Nell’analisi di Forrester sull’intera vicenda, viene fatto notare che, indipendentemente dalla presunta innocenza o colpevolezza di Joseph Sullivan e dall’esito del processo, il fatto in sé serve da lezione a tutti coloro che, all’interno delle aziende, si occupano di cyber security. Scopriamo come.
Data Breach e ruolo del Cyber Security Manager: i 4 punti chiave secondo Forrester
Occultare un Data Breach è illegale
Regola numero uno: mai nascondere alla Dirigenza e alle Autorità una violazione di dati. Di qualunque identità essa sia. Ogni decisione presa dal Cyber Security Manager in seguito a un incidente informatico, potrebbe diventare oggetto di indagine da parte delle Forze dell’Ordine ed essere poi dibattuta in sede processuale. Dunque, puntare sulle “soluzioni” al problema e sulla “trasparenza”, piuttosto che non affrontare la questione e insabbiare i fatti.
Definire una policy interna in tema di riscatti e bug bounty
L’esperto di cyber security di Uber ha pensato (forse in buona fede, senza dolo) che il pagamento del riscatto attraverso il bug bounty potesse “risolvere” la violazione. Questo fa riflettere sull’esigenza di una chiara politica aziendale che espliciti “che cosa fare”, come comportarsi, in caso di Data Breach con richiesta di riscatto in denaro, in modo che non si incorra in errore e non vi siano accuse di scorrettezza ingiustificate. La stessa cosa vale per le linee guida del programma di bug bounty, che dovrebbero sempre essere precise, condivise e mai essere modificate al volo.
Condividere sempre con la Dirigenza le decisioni in merito a violazioni dei dati e riscatti
Sullivan ha convinto gli hacker a firmare un accordo di non divulgazione, nascondendo il pagamento anche al team di gestione dei costi. Nessun Dirigente di Uber è stato coinvolto nella decisione e, più in generale, nei fatti.

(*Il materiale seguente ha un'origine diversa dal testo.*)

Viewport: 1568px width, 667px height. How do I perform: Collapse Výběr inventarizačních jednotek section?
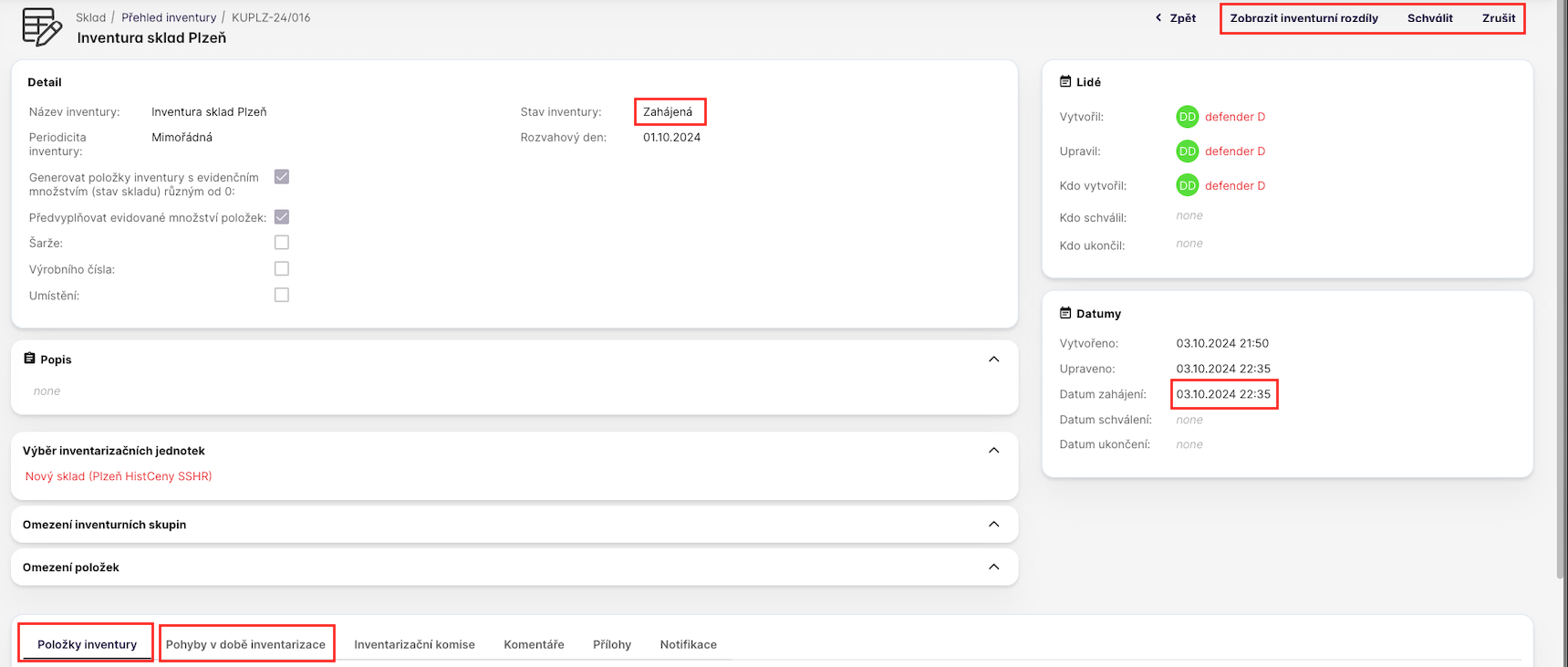[993, 451]
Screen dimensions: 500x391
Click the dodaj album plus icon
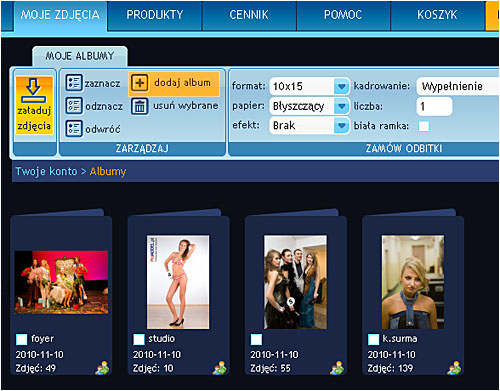click(x=139, y=83)
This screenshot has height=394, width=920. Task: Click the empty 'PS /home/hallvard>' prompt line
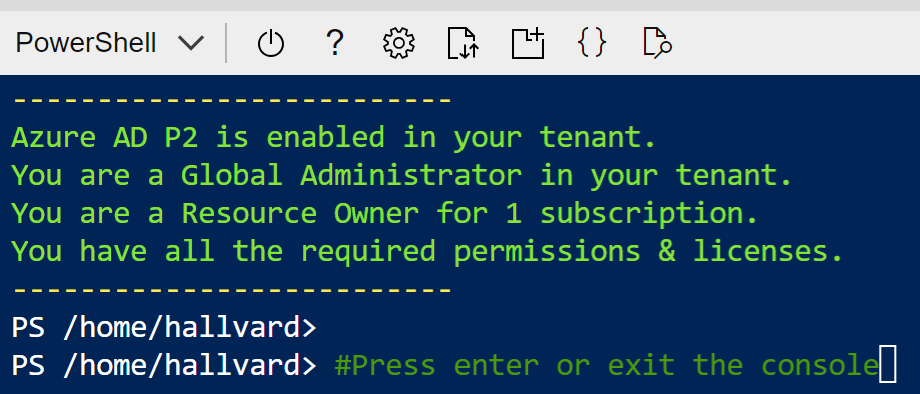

Il che, dal punto di vista legale e penale, è ricaduto totalmente su di lui.
Educare il top management all’importanza di una buona strategia di cyber security
Spesso è difficile fare comprendere alla Dirigenza gli aspetti tecnici e organizzativi alla base della sicurezza informatica e delle strategie per difendersi dai Data Breach. Ma questo non è un motivo valido per avallare un piano di cyber security aziendale inefficace. Il fallimento – rimarca Forrester – non è un’opzione. Quindi, bisogna lavorare anche sull’educazione alla sicurezza.
Data Breach: il GDPR impone la notifica al Garante per la protezione dei dati personali
Ma lasciamo gli Stati Uniti e torniamo in Europa, dove vige il GDPR – General Data Protection che, in caso di Data Breach, è molto chiaro: il titolare del trattamento dei dati deve notificare la violazione al Garante per la protezione dei dati personali entro 72 ore dal momento in cui ne è venuto a conoscenza. E il responsabile del trattamento dei dati che rileva un’eventuale violazione, è tenuto a informare tempestivamente il titolare, in modo che possa attivarsi.
Le notifiche al Garante effettuate oltre il termine delle 72 ore devono essere accompagnate da validi motivi del ritardo. Se la violazione comporta un rischio elevato per i diritti delle persone, il titolare deve comunicarla a tutti gli interessati e deve documentare tutte le violazioni dei dati personali predisponendo un apposito registro. Tale documentazione consente all’Autorità Garante di effettuare verifiche sul rispetto della normativa.
Il Garante può prescrivere misure correttive, nel caso sia rilevata una violazione delle disposizioni del Regolamento stesso, anche per quanto riguarda l’adeguatezza delle misure di sicurezza tecniche e organizzative applicate ai dati oggetto di violazione. Ricordiamo che, in caso di violazioni, sono previste sanzioni pecuniarie fino a 10 milioni di Euro o, nel caso di imprese, fino al 2% del fatturato totale annuo mondiale.